One might think that the release of a batch of a medicinal product without the certification of a QP is not possible. Batch certification by a QP is one of the essential requirements in the EU GMPs before a batch can be released to the market.
In Article 48, the Directive 2001/83 requests that EU Member States have to assure that each holder of a manufacturing authorization has to have at least one QP. Annex 16 to the EU-GMP Guidelines states that "the QP is responsible for ensuring that each individual batch has been manufactured and checked in compliance with laws in force in the Member State where certification takes place, in accordance with the requirements of the marketing authorisation (MA) and with Good Manufacturing Practice (GMP)."
However one company in Spain has released products to the market without the QP. This was observed in an inspection by the Spanish Agency of Medicines and Medical Devices. The results were now published in the EudraGMDP database (Report No : ES/NCR/GMP/1/2018).

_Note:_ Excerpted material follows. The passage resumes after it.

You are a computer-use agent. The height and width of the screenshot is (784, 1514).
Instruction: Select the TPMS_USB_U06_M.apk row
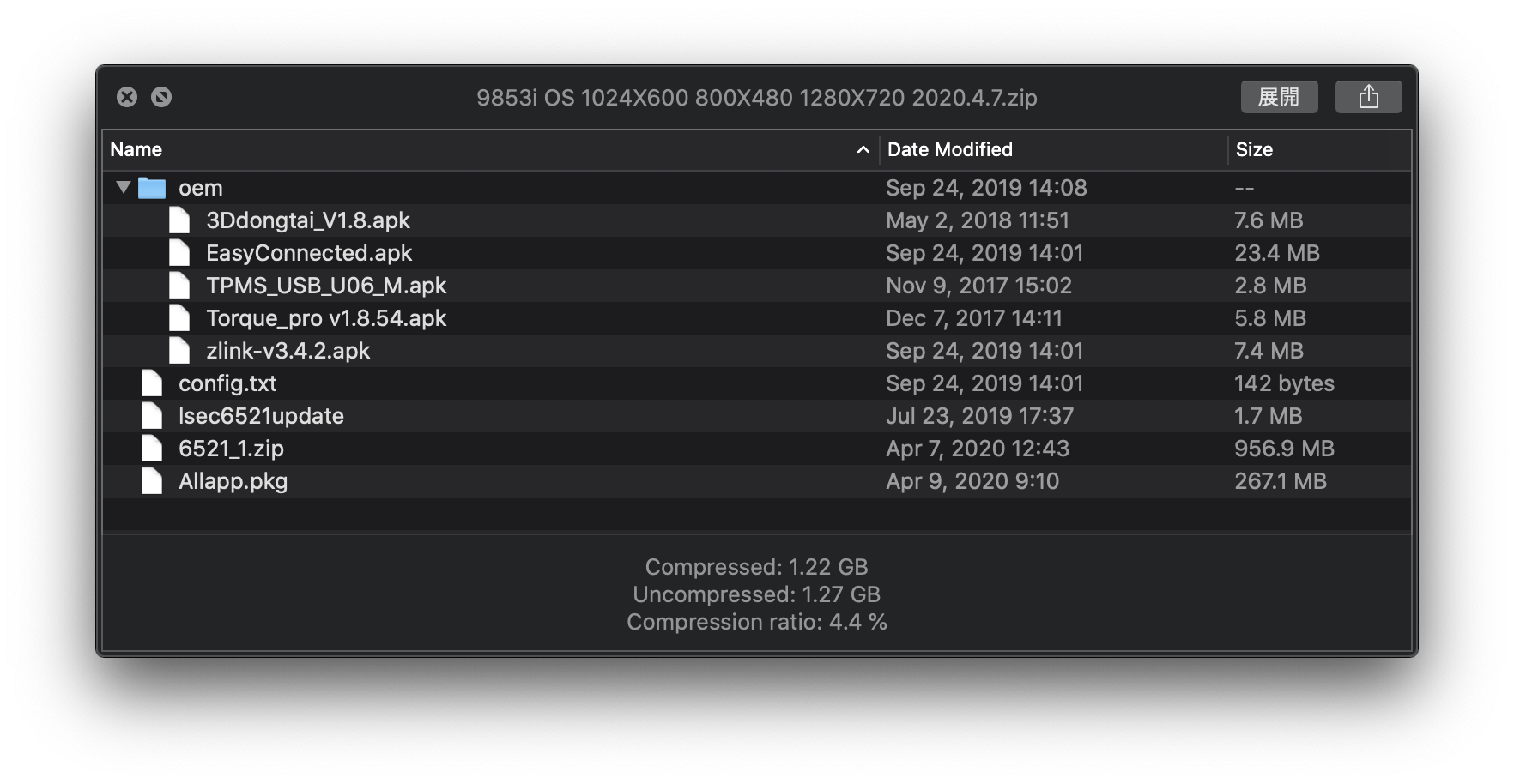[x=326, y=286]
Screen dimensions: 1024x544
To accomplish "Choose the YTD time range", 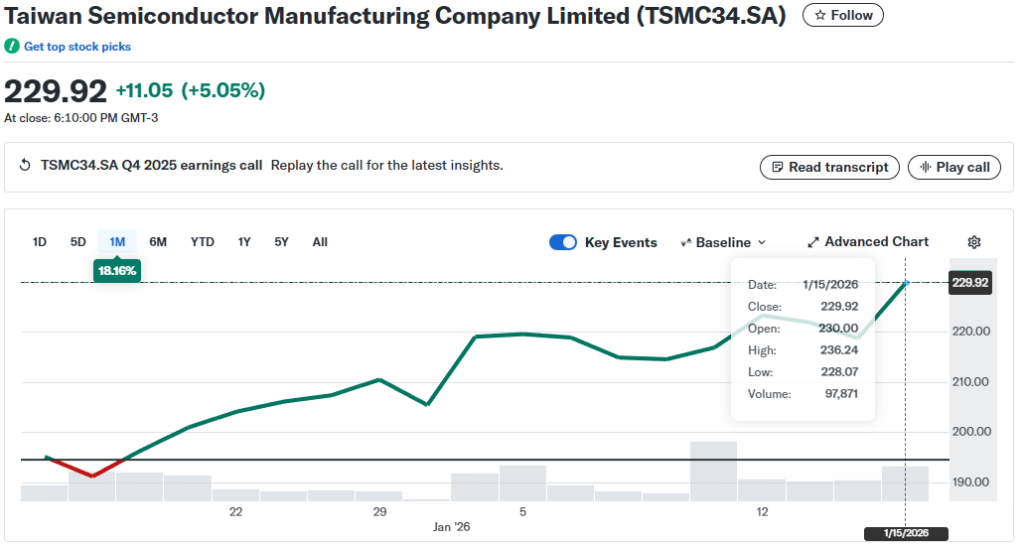I will click(x=202, y=242).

In this company, "batches have been released for several months without QP certification". It seems that in this company there is not too much to do for a QP, because a "complete absence of records of activities, use, cleaning and maintenance in the authorized manufacturing areas and equipment" was also observed. Furthermore "unauthorised areas were used for manufacturing medicinal products".
Of course, the respective manufacturing authorisation was suspended and the current valid GMP certificate withdrawn. All batches not certified by a QP are being recalled.